Le deuxième argument en faveur de l’imposition des loyers implicites est le respect de la neutralité fiscale entre les différents types de revenus du capital. Le propriétaire-occupant d’un logement retire de son capital immobilier un avantage en nature non imposable qui constitue un revenu du capital. Or, les autres revenus du capital sont imposables à l’IR (dividendes, intérêts, loyers perçus en cas de location à un tiers). Pourquoi pas celui-là ? L’argument de la neutralité a de quoi surprendre puisque l’impôt sur le revenu progressif est par conception un impôt interventionniste et ne prétend nullement à la neutralité. La progressivité a un effet redistributif. Les multiples niches fiscales permettant crédits et réductions d’impôt visent à favoriser telle ou telle activité.

Les revenus du capital ne sont pas taxés de façon identique. Les intérêts et les dividendes ont chacun un régime spécifique. Certains revenus fonciers bénéficient d’avantages importants s’ils entrent dans un cadre réglementaire précis (dispositifs Borloo, Duflot, micro-foncier, etc.). L’impôt sur le revenu est une usine à gaz interventionniste qui représente tout le contraire de la neutralité.

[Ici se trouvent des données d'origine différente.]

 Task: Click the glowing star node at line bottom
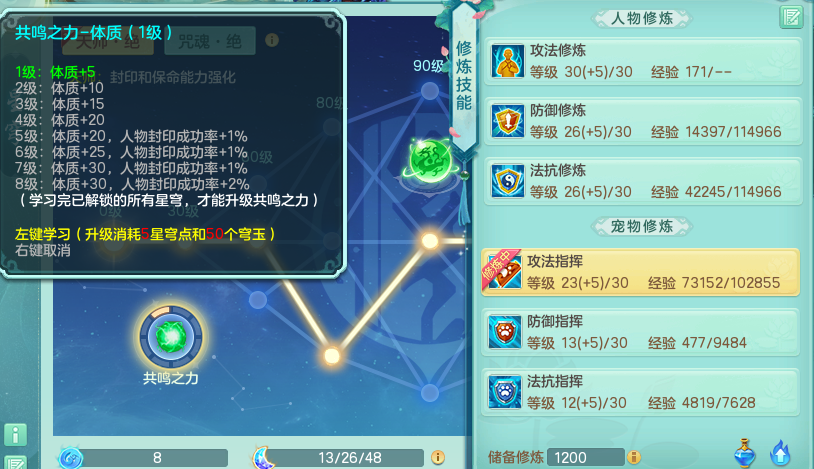coord(332,356)
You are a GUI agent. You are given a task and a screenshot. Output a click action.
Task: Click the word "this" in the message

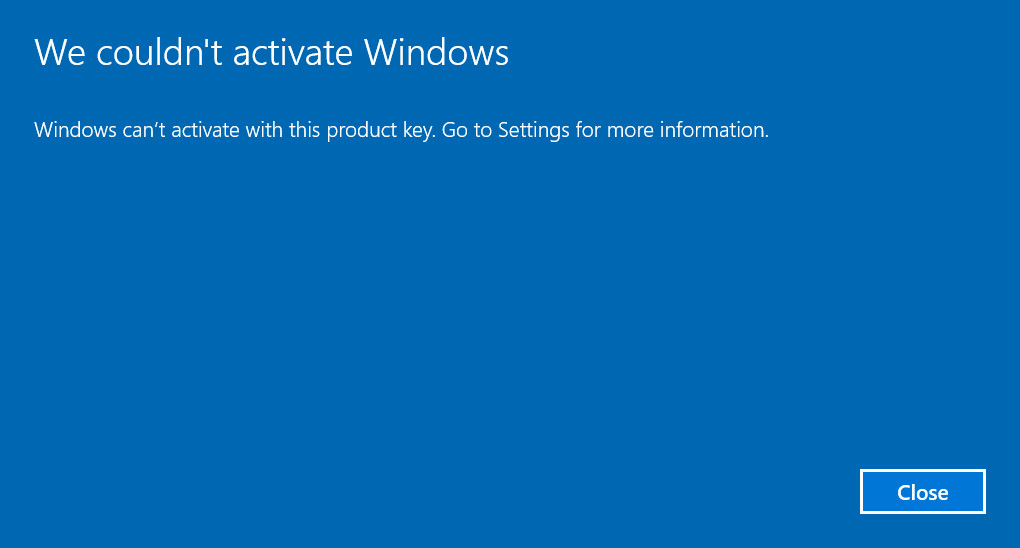(x=303, y=130)
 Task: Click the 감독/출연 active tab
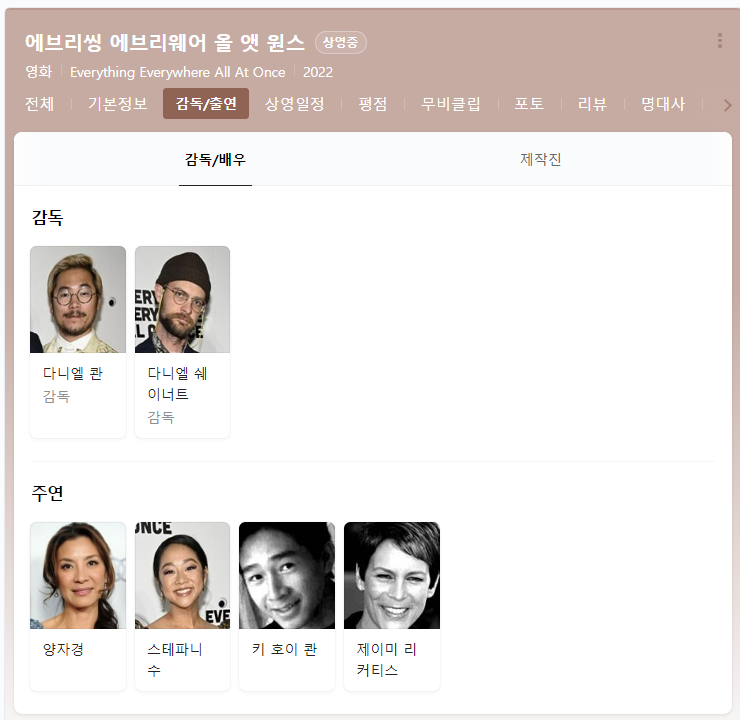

La question n’est donc pas la neutralité de l’imposition du capital, mais le choix économiquement pertinent. Faut-il favoriser l’accession à la propriété ou non ?

 

« Quand le bâtiment va, tout va »

Une politique fiscale défavorisant l’accession à la propriété des logements aurait un impact important sur le secteur du bâtiment. Il comporte un grand nombre d’entreprises artisanales travaillant sur de petits chantiers de maisons individuelles. Pour 2015, la FFB (Fédération française du bâtiment) fournit les chiffres suivants : 380 300 entreprises de moins de moins de 11 salariés sur un total de 401 100 entreprises, dont 94 100 microentreprises. Le secteur emploie 1 051 000 salariés. La production se répartit ainsi pour le logement :

 

Construction neuve

 

Ces données économiques permettent de comprendre pourquoi aucun gouvernement ne s’est hasardé à suivre les conseils de quelques think tanks en mal d’innovations fiscales. Pourtant, la tentation est grande car l’enjeu financier est important. Selon l’Insee, les loyers implicites représenteraient plus de 120 milliards d’€. Voilà une nouvelle base fiscale pouvant rapporter gros.

Mais l’imposition des loyers fictifs irait à l’encontre du désir le plus profond des français et risquerait de déstabiliser tout un secteur d’activité.

 

Faire reculer le marché ?

L’écrasante majorité des propriétaires consent un effort financier considérable pour accéder à la propriété. Ce ne sont pas des rentiers. Les remboursements d’emprunts représentent une lourde charge pendant de longues années. Cette volonté tenace d’accéder à la propriété doit-elle être découragée ? La justice n’est pas une arithmétique fiscale élémentaire. En démocratie, elle consiste aussi à respecter les souhaits massivement exprimés des citoyens. Les français, comme beaucoup d’autres peuples, sont profondément attachés au droit de propriété. Il représente un facteur de stabilité sociale unanimement reconnu. Pourquoi alors certains proposent-ils de défavoriser la propriété individuelle immobilière ? La réponse est évidente. Moins il y a de propriétaires individuels et plus il y a de propriété collective appartenant à de gros investisseurs publics ou privés. Si la petite propriété individuelle recule, l’État et le capitalisme deviennent tous deux plus puissants. La technocratie d’État, par sa connivence avec les dirigeants des grands groupes, gagne alors en influence et le marché recule.